Следовательно, летописи дают вам только отрицательную или, скорее, порицательную оценку знаменитой русской женщины. И несмотря на все филиппики московского Демосфена, личность Марфы перешла в память потомства самою симпатичною; даже больше – она одна скрасила собою неприглядные страницы истории XV века Русской земли.
О вечевом колоколе летописцы также говорят немного, но в этом немногом было так много трогательного.
… «и веле (великий князь), – говорит один летописец, – колокол вечный спустити и, вече разорити»… (Соф. I, 33).
… «не быти в Новегороде, – говорит другой летописец, – ни посадником, ни тысяцким, ни вечу, и вечной колокол сняли долой и на Москву свезоша»… (Соф., I, 19).

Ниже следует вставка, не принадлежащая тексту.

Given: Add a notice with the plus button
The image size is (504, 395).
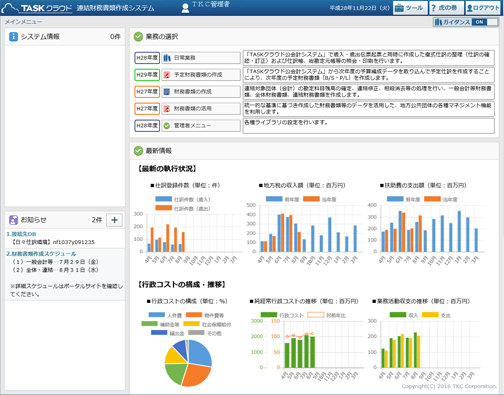Looking at the screenshot, I should [114, 220].
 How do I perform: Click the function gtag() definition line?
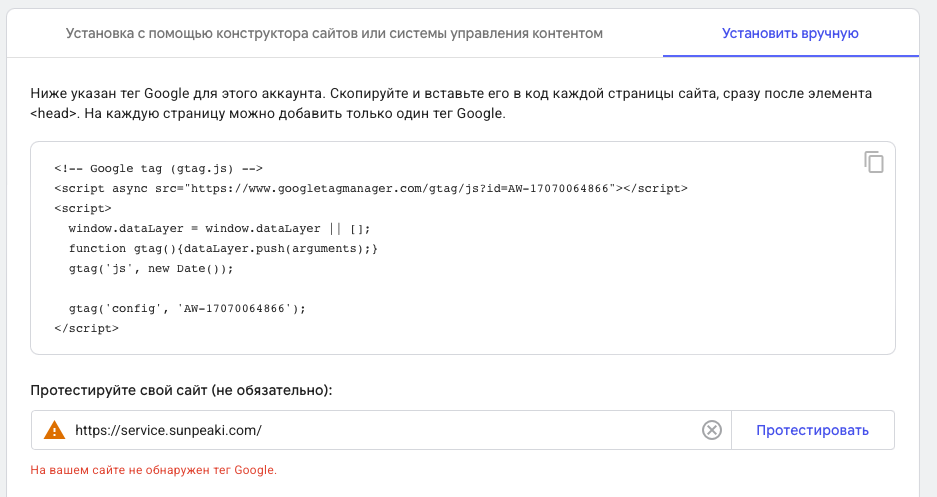click(x=223, y=248)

Но особенно трогательно упоминание о дальнейшей участи этой святыни Господина Великого Новгорода:
… «и привезен бысть (это колокол) на Москву, и вознесоша его на колокольницу, на площади, с прочими колоколы звонити»…
«С прочими колоколы!» – Да ведь таких «прочих колоколов» много было и в Новгороде; но их не взяли и не с ними повесили звонить вечевой колокол, а с московскими. Вот над чем кровью обливается новгородское сердце, а за слезами летописец писать не может – «от многия жалобы».
Надеюсь, что теперь более доказательною становится мысль, высказанная мною выше, – мысль, что упрочению в нашей общественной памяти исторических событий и лиц очень помогает не одна история, но и её «незаконное дитя» – исторический роман.
Даровитейший из русских историков – Карамзин блистательно доказал это своею «Марфою-посадницею» и неразлучным с её именем вечевым колоколом. Оно и неудивительно: «незаконное дитя истории» есть дитя любви прекрасной Клио.